SEGUNDO.- Esta conducta bancaria lo que constata es que el banco demandado infringió las obligaciones a las que venía comprometido. Y es que no puede olvidarse que las obligaciones asumidas por la entidad de crédito frente al cuenta correntista son las propias de un gestor, en el específico campo señalado, con lo cual la figura contractual es encuadrable en el mandato, o comisión, con el consiguiente deber de diligencia, y de cumplir las órdenes del mandante o comitente (Sentencia del Tribunal Supremo de 15 julio 1988). En este caso es evidente que el banco prescindió de las órdenes que, de forma indirecta recibía de su cliente , variando el destino de los ingresos o retribuciones laborales y profesionales, manteniendo la entidad de crédito su anterior destino por razón de otro contrato diferente, un contrato de préstamo hipotecario en el que se había subrogado el actor y su esposa en agosto de 1994, y cuyos adeudos estaban domiciliados, precisamente, en la cuenta en la que el actor había dejado de ser titular por razón de su situación de crisis matrimonial, cuando éste contrato era de todo punto independiente de las obligaciones que el banco asumía para con su cliente cuando éste aperturaba una nueva cuenta, se daba de baja de la anterior , y vinculaba sus retribuciones a aquella, situación frente a la que el banco no podía reaccionar sino en el ámbito de las obligaciones propias del préstamo , que no comprendían, como resulta del documento nº 1 de la demanda (escritura de subrogación del préstamo), la percepción de retribuciones en la cuenta del adeudo de los pagos periódicos del préstamo sino el mantenimiento de saldo suficiente.
Y decimos que al banco no le quedaba sino ejercer en el caso de impago del préstamo o del incumplimiento de alguna otra de las obligaciones asumidas por el prestatario, las acciones correspondientes , porque hacer otra cosa no era sino ejercer una vía de hecho claramente proscrita en derecho.

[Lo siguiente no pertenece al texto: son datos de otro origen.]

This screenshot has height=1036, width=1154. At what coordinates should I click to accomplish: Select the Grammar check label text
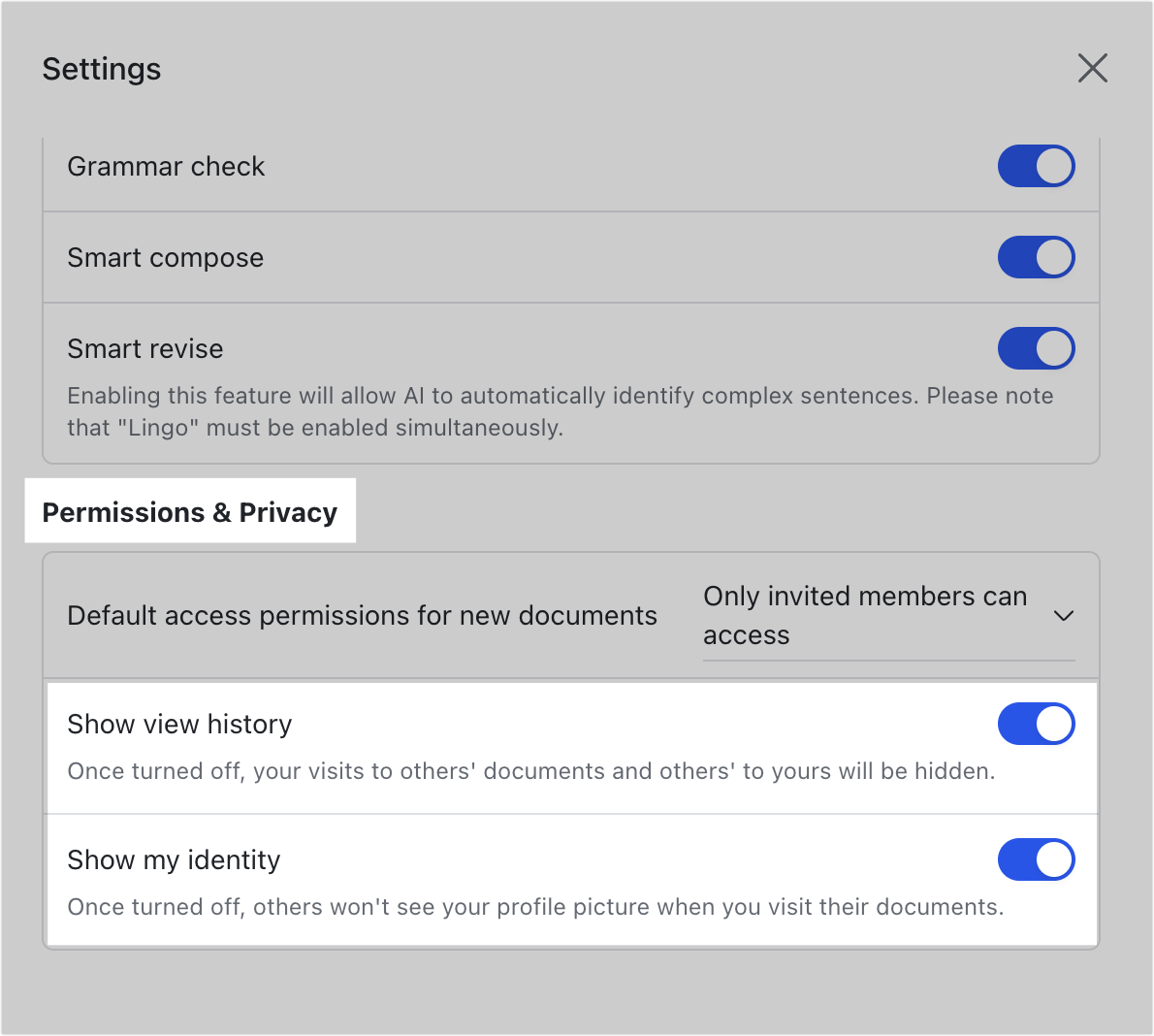coord(166,166)
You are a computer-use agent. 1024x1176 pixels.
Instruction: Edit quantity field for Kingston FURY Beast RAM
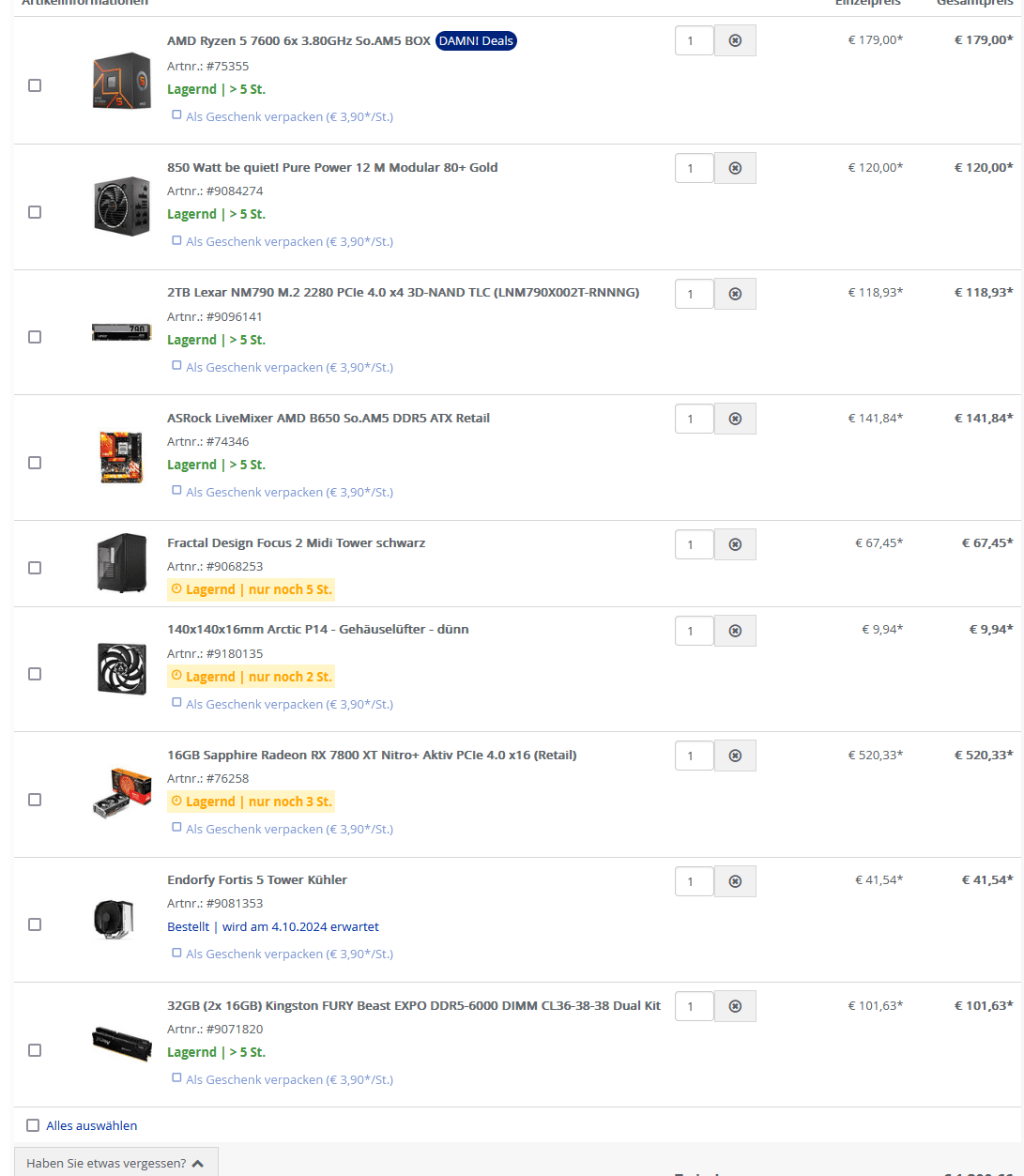point(694,1006)
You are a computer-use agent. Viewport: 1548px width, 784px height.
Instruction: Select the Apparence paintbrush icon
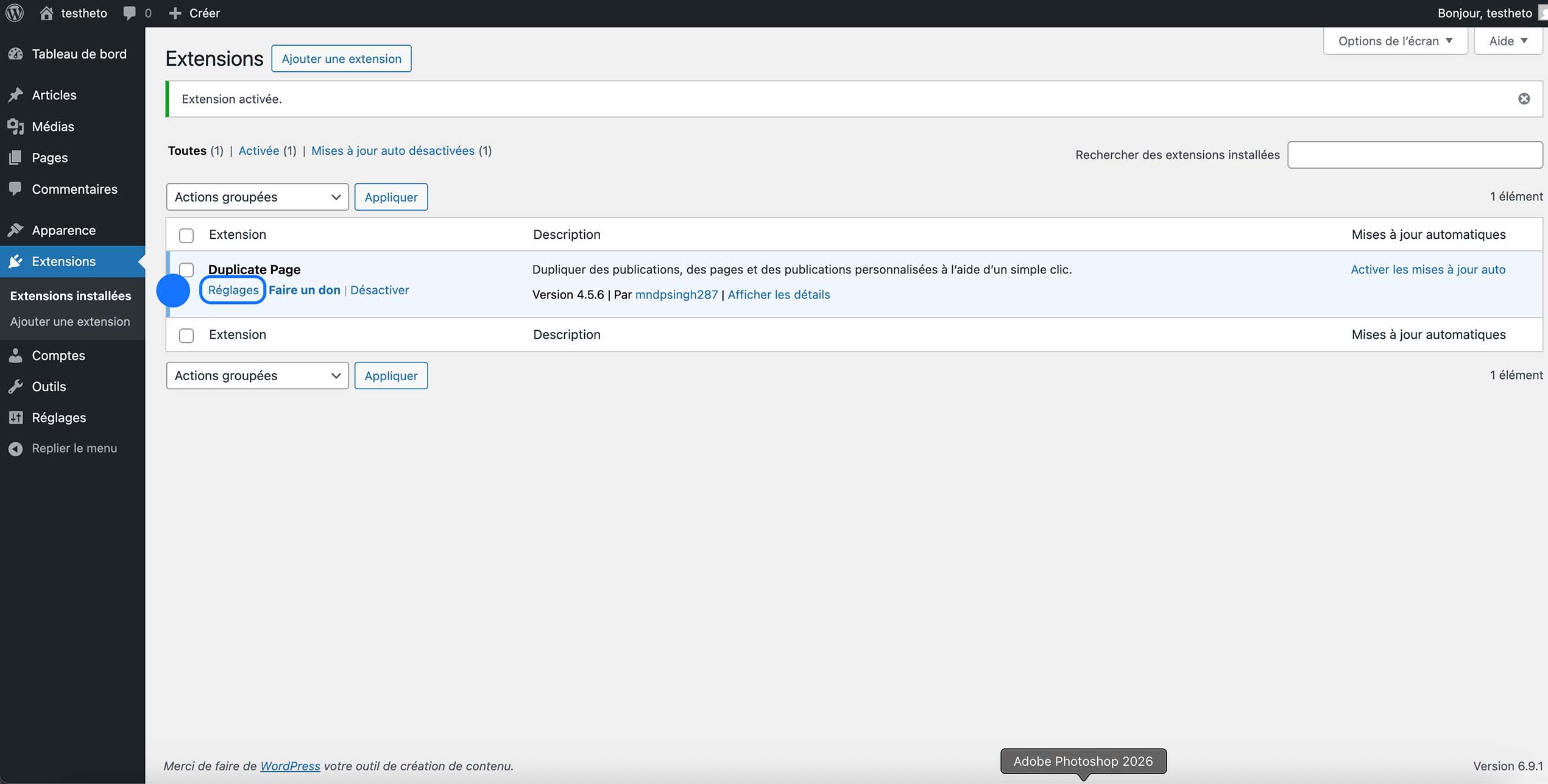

Y eso precisamente es lo que hizo el Banco al adoptar una decisión unilateral, sin duda en prevención del pago del préstamo, desviando el destino de las retribuciones hacia una cuenta distinta a la ordenada por el propietario, faltando con ello a lo que eran las que le vinculaban por relación contractual distinta al tiempo que sobre dimensionaba una obligación de otro contrato, el de préstamo , más allá de sus término, sin además causa bastante para ello.
Hay que insistir que, con independencia de que el préstamo hipotecario estuviera vinculado a una u otra cuenta, la decisión de desvincular de la misma la directa percepción de las retribuciones caía sin duda alguna, en el ámbito de la autonomía de la voluntad del actor ya que disponía libremente de su dinero, que era de su exclusiva propiedad , dándose el caso que en el supuesto que nos ocupa, el banco faltó, como hemos dicho, doblemente a sus obligaciones y entendió mal sus Derechos.
El argumento de que el actor podía y de hecho dispuso de esa cuenta a pesar de su falta de titularidad , además de ser un hecho no contrastado, en absoluto legitima a la entidad bancaria a quebrar las obligaciones que hemos indicado, y a las que se compromete y compromete a su clientela. Obsérvense que los criterios contractuales de la entidad en materia de cuentas indistintas y de compensación, y que aparecen redactadas en la libreta aportada como documento nº 1 de la demanda, siempre están vinculados a la titularidad.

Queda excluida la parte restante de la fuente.